_MATERIAL SHOWN_
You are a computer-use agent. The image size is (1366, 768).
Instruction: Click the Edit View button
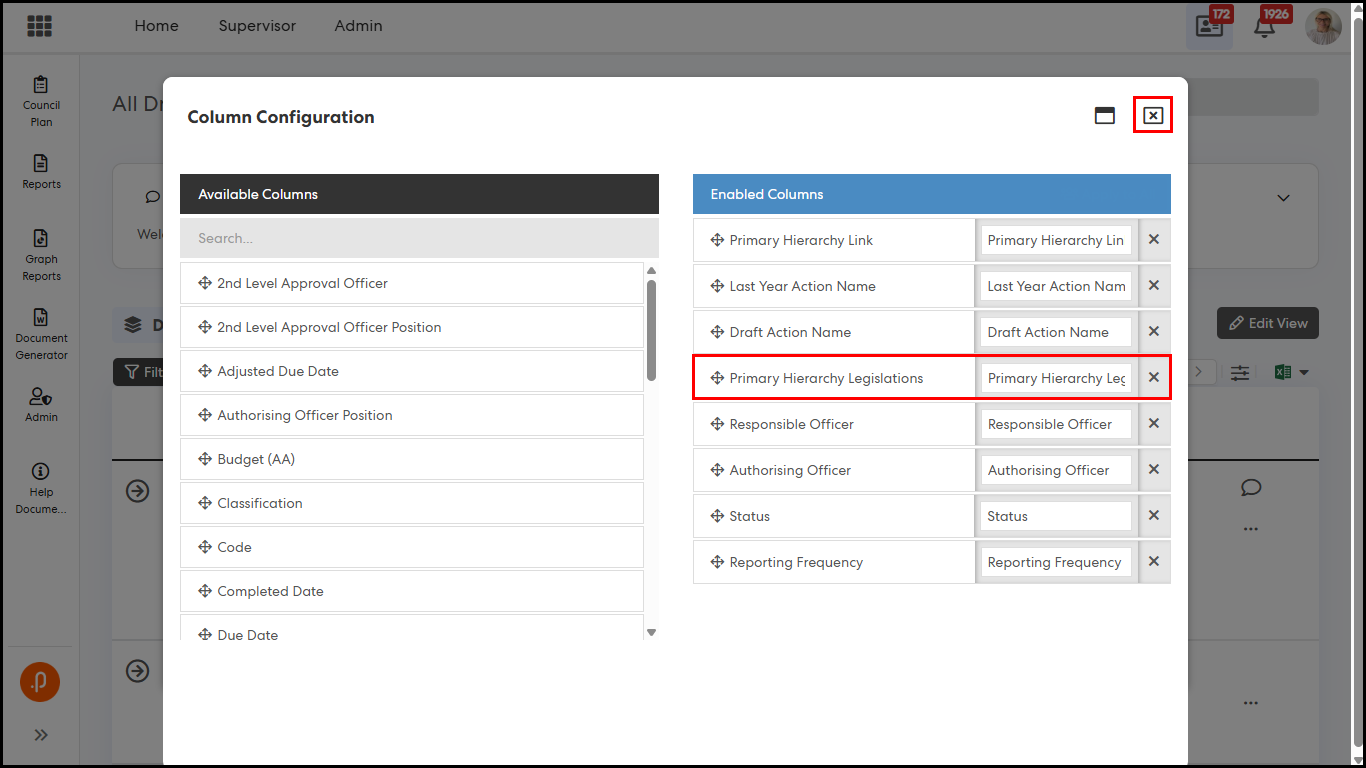point(1267,323)
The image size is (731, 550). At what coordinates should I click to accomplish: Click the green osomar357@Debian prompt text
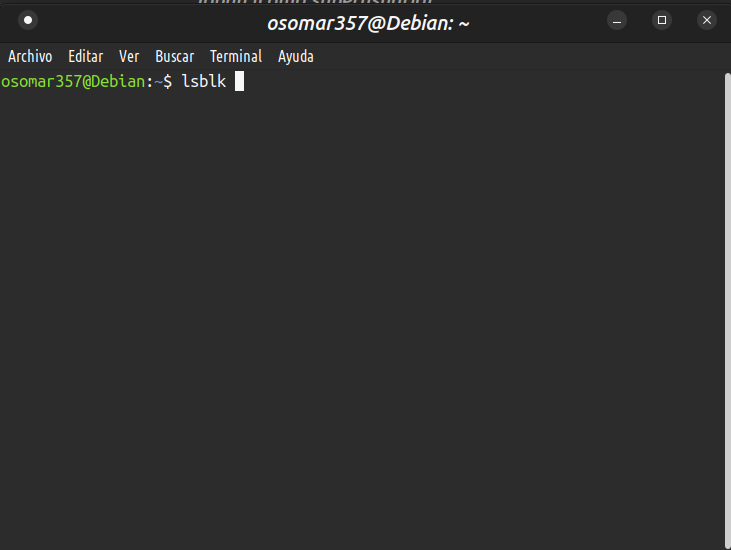pyautogui.click(x=73, y=82)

_WORK TASK_
Could the material above be written out again word for word, with the pictures dropped?

_OUTPUT OF THE TASK_
You are a computer-use agent. The image size is (1366, 768).
Instruction: Click the Edit View button
point(1267,323)
The image size is (731, 550). At what coordinates should I click to accomplish: Click the green osomar357@Debian prompt text
pyautogui.click(x=73, y=82)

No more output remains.